Kazakhstan Introduces Death Penalty Moratorium, Seeks to Replace It with Life in Prison

Kazakhstan's President Nursultan Nazarbayev signed a decree on December 18 introducing a moratorium on the death penalty until the issue of its complete abolishment is settled. The decree gave the Government 10 days to draft a bill on the moratorium and on the introduction of new regulation on life sentencing in January 2004.

Washington, DC (PRWEB) December 29, 2003 --Kazakhstan's President Nursultan Nazarbayev signed a decree on December 18 introducing a moratorium on the death penalty until the issue of its complete abolishment is settled. The decree gave the Government 10 days to draft a bill on the moratorium and on the introduction of new regulation on life sentencing in January 2004.

Officials of the presidential administration called this move historic and again voiced their to end the death penalty.
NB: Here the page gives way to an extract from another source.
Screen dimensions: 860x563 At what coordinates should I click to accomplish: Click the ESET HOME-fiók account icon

At a media briefing in Astana on December 18, Igor Rogov, Deputy Chief of Staff of the President and a long-time lawyer, said: "Although the death penalty still remains on the books, the moratorium will have no time limits and will last as long as it is needed to abolish the death penalty."
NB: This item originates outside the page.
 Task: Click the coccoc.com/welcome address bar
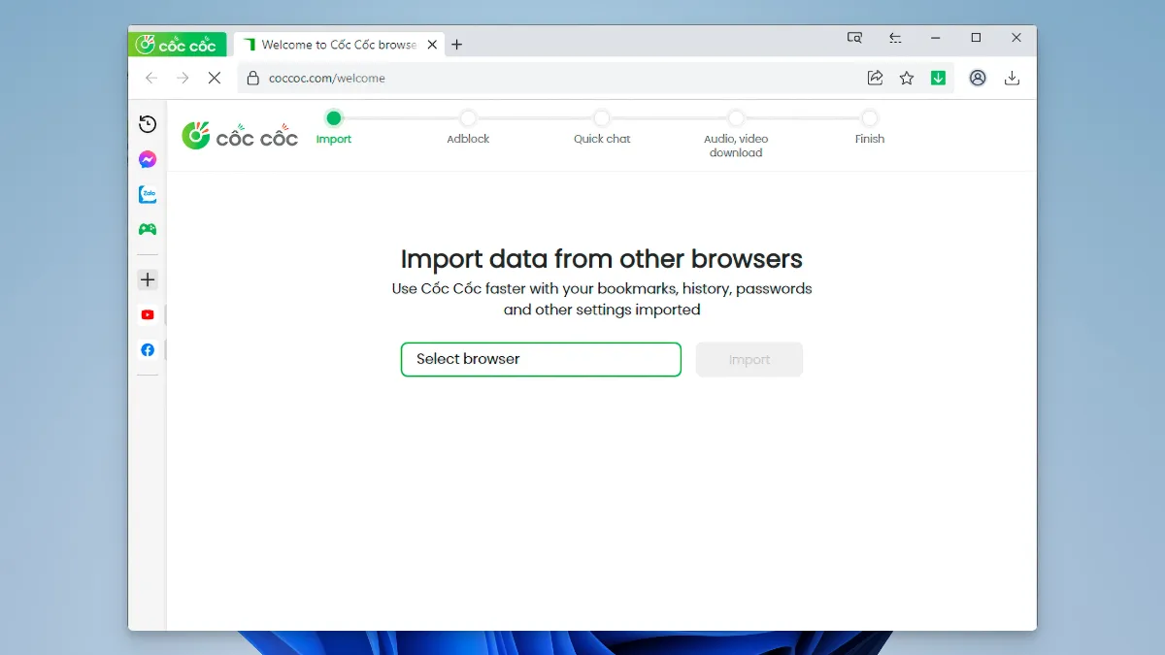click(x=544, y=78)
Kazakhstan has been gradually modernizing punishments for many types of crimes since it inherited a draconian Soviet criminal system at independence in 1991. The death penalty was abolished for theft, robbery, rape and other offenses, while it was retained as an option for penalizing those who killed people.
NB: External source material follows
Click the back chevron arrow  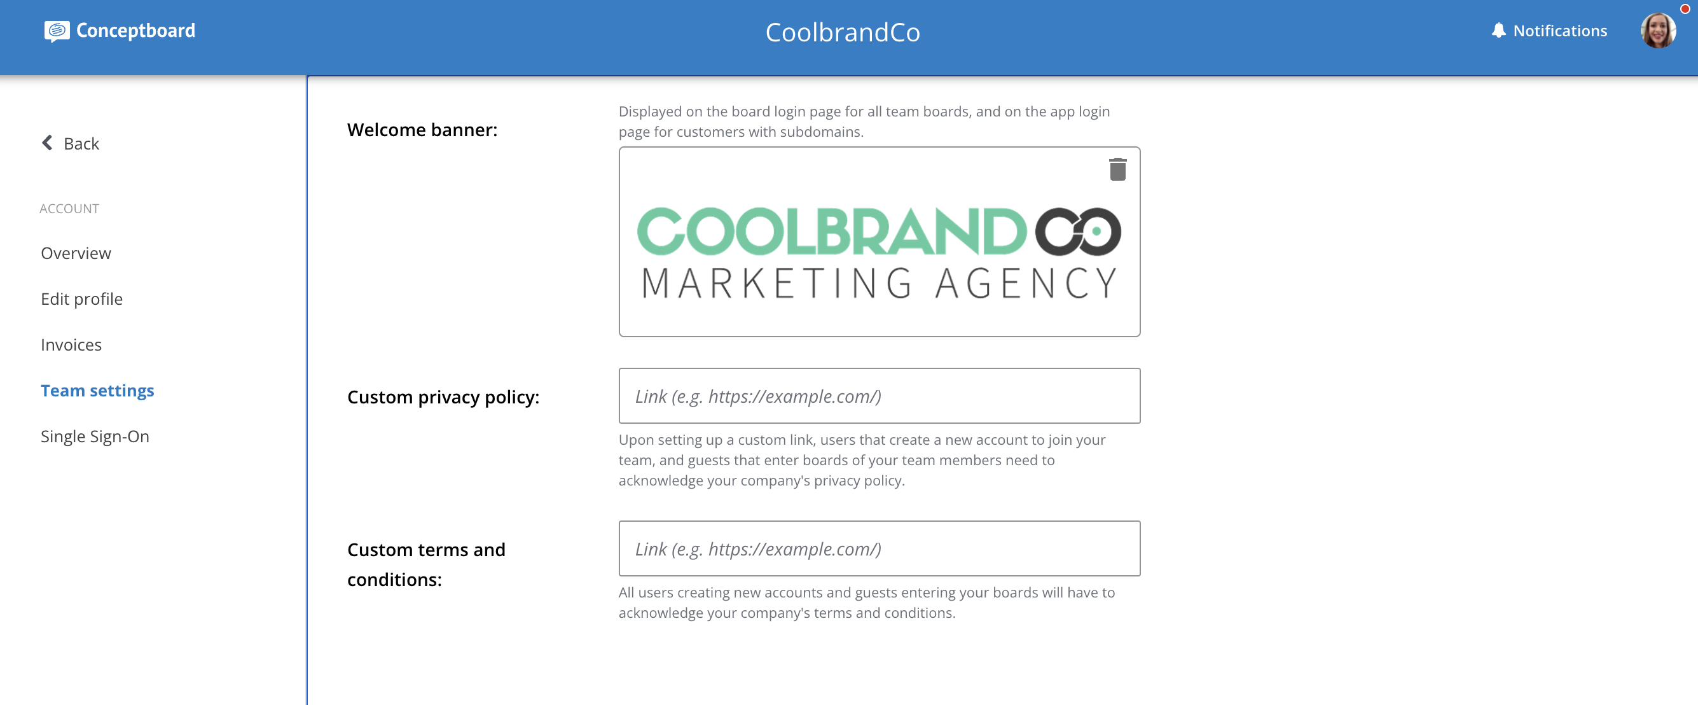coord(47,142)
The moratorium legally came into force on December 19, 2003. According to Khabar news agency (www.khabar.kz), currently there are only 6 people on death row. The decree instructed the Prosecutor General to check their sentences for legality. In the future, special correction facilities will be built for those serving life imprisonment, but for the moment separate sections will be allocated for them in regular prisons.